··· Trecho selecionado ···

O problema, para pessoas assim, é que a civilização é dinâmica. E a pirâmide social brasileira – que durante muito tempo se configurou como um corpo letárgico, com castas rigidamente depositadas umas sobre as outras – presencia uma mobilidade inédita. Hoje, cada vez mais gente anda de carro, para desespero de pessoas como o jornalista Luiz Carlos Prates, comentarista de uma emissora de tevê catarinense, que esbravejou contra os “miseráveis” motorizados e atribuiu a eles a culpa pelos graves acidentes ocorridos no último feriado nas estradas de Santa Catarina. Gente, segundo ele, que “jamais leu um livro, mora apertado numa gaiola que hoje chamam de apartamento, não tem nenhuma qualidade de vida, mas tem um carro na garagem”. Coincidentemente, também peguei a estrada no feriado e vi muitos motoristas cometendo barbaridades, sendo que muitos deles dirigiam automóveis de luxo, não os habitualmente adquiridos pelos “desgraçados” a que se refere Prates, quase derramando saliva pelos cantos da boca.

··· Dados de entrada ···

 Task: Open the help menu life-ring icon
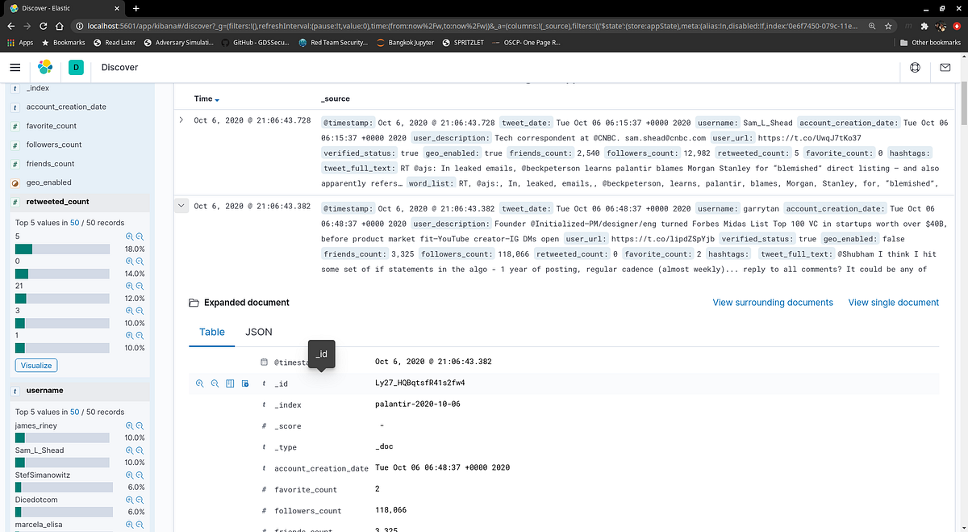coord(915,68)
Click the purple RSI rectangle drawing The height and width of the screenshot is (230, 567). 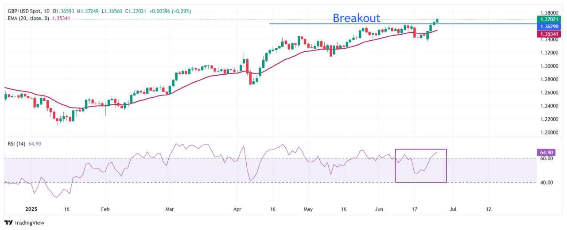point(420,165)

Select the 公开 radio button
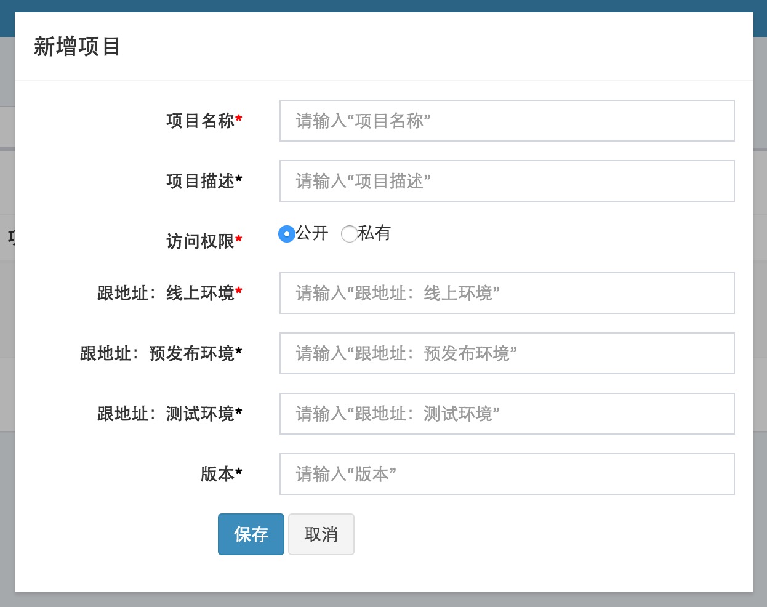286,234
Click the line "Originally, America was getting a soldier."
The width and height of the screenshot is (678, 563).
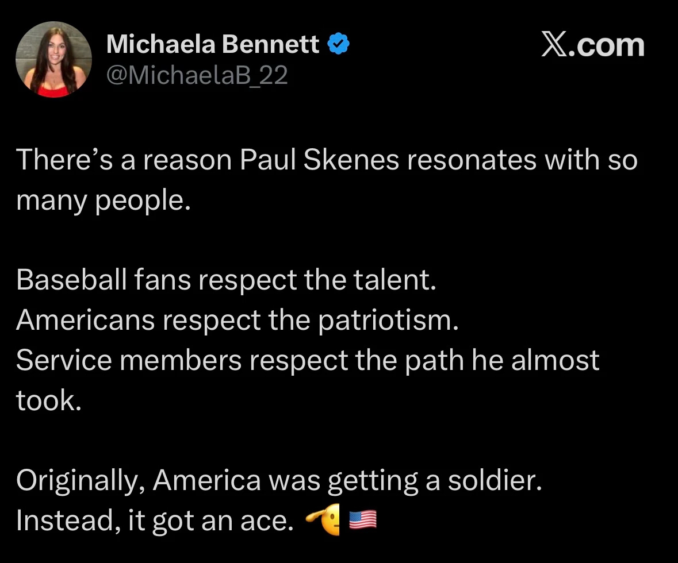click(279, 480)
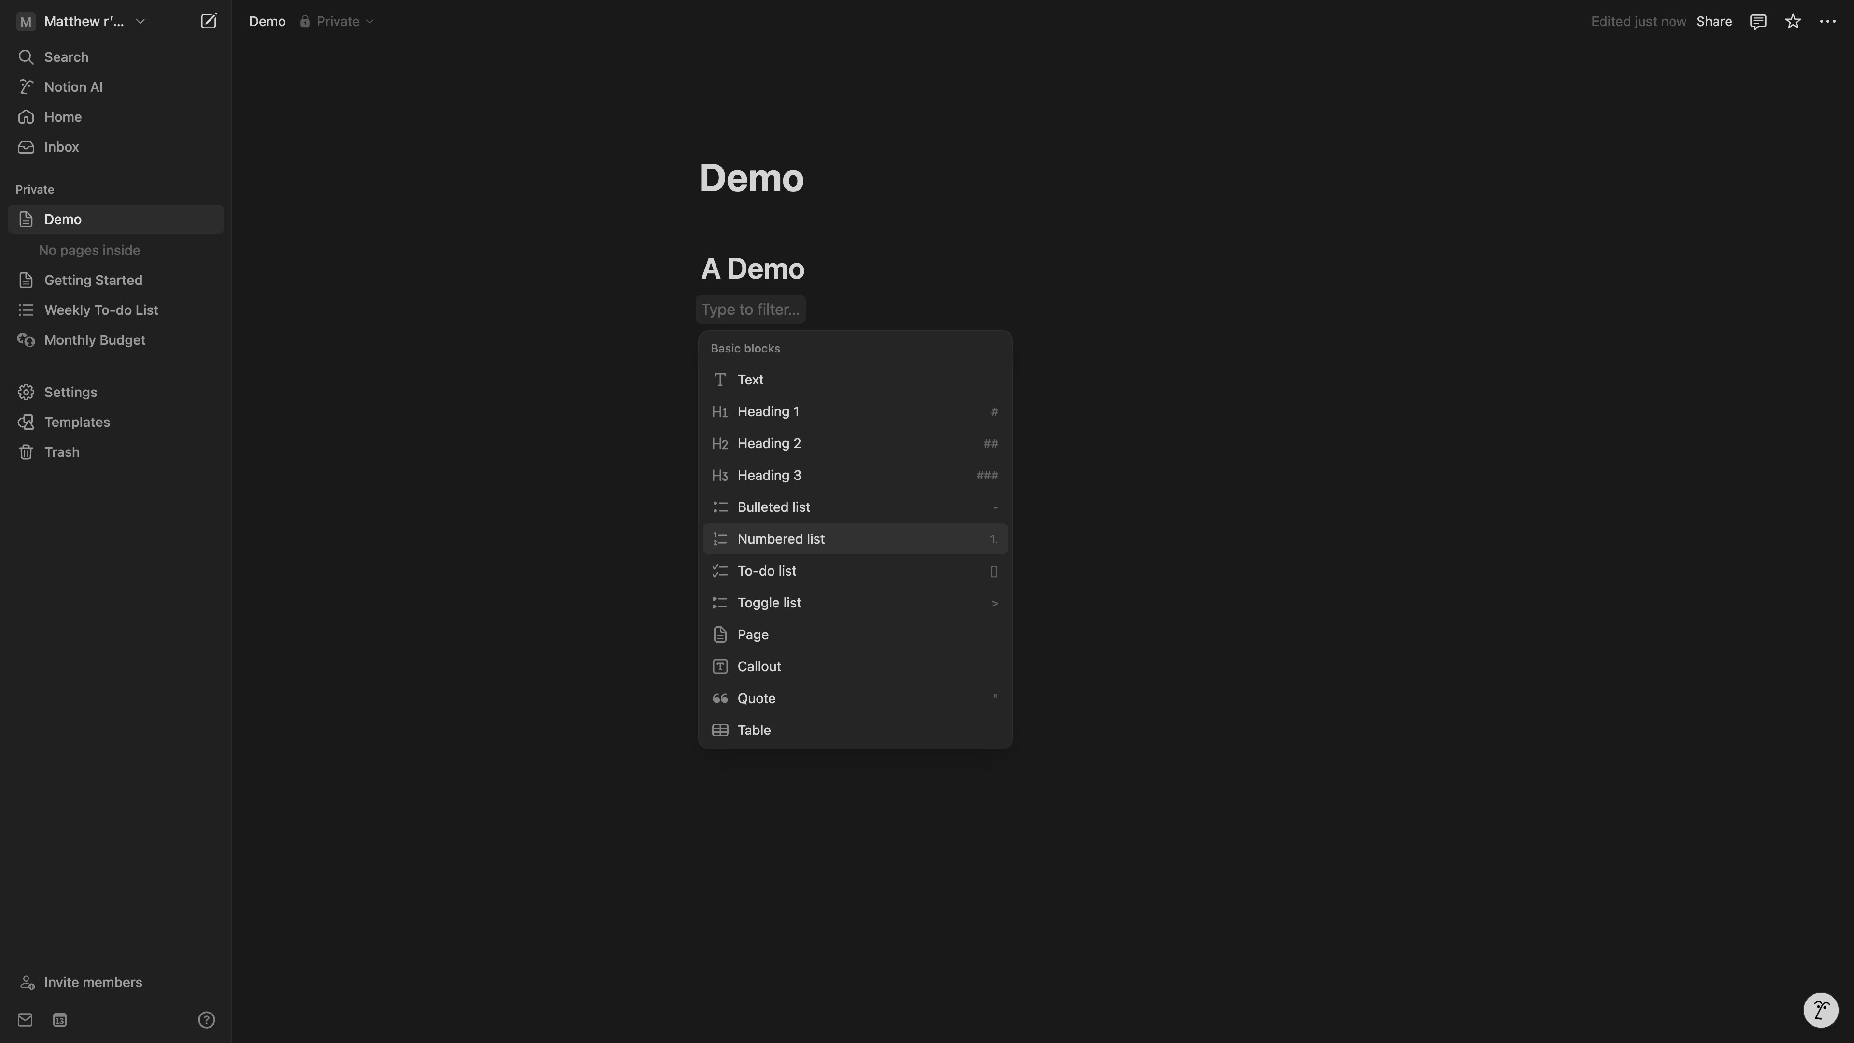Expand the Matthew workspace switcher
1854x1043 pixels.
coord(81,22)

···

▸ **Tarefa proposta**:
Você pode dar continuidade ao trecho sobre a mobilidade social brasileira e as falas de Luiz Carlos Prates, a partir do ponto em que ele termina? Esse material é à parte e não tem ligação com o trecho.

▸ **Resposta da tarefa**:
E, como a doença está se alastrando sem controle país afora, não podiam faltar outras demonstrações de cólera, como a ocorrida domingo em São Paulo, na Avenida Paulista pela qual caminhei tantas vezes nos finais de noite da minha juventude. Desta vez um fato ainda mais grave, porque nele o destempero verbal veio acompanhado do destempero físico: um adolescente armado de uma lâmpada de escritório e respaldado por outros adolescentes investe contra três rapazes vindos em sentido contrário. Vi as imagens hoje e foram elas que me motivaram a escrever este texto. Foi um ato gratuito e covarde, como costumam ser os atos dessa natureza: o sujeito pára, se posiciona sorrateiramente e desfere o golpe na cabeça do rapaz, como se empunhasse um sabre de luz do filme Guerra nas Estrelas. Não satisfeito, golpeia novamente e só então o outro revida.
Mais tarde, através do advogado de defesa dos jovens, ficamos sabendo o motivo: as vítimas seriam homossexuais, e quem sabe até "teriam paquerado os agressores", que obviamente se viram obrigados a exibir toda a sua virilidade. Ah, então existe uma motivação, o que talvez faça muitos respirarem aliviados. Os rapazes não são, portanto, um equivalente paulistano dos delinquentes de Laranja Mecânica, que agrediam por agredir, sem qualquer propósito ou justificativa. Não, eles têm uma causa. Assim como o sujeito que matou um rapaz na saída da Parada Gay, na mesma São Paulo, há alguns meses. Assim como o estuprador que só estupra porque a mulher está com um vestido curto demais, colado demais, sedutor demais. Assim como Hitler, para quem judeus, ciganos, deficientes físicos, homossexuais e outras minorias não cabiam na sua utopia particular. E por aí vai.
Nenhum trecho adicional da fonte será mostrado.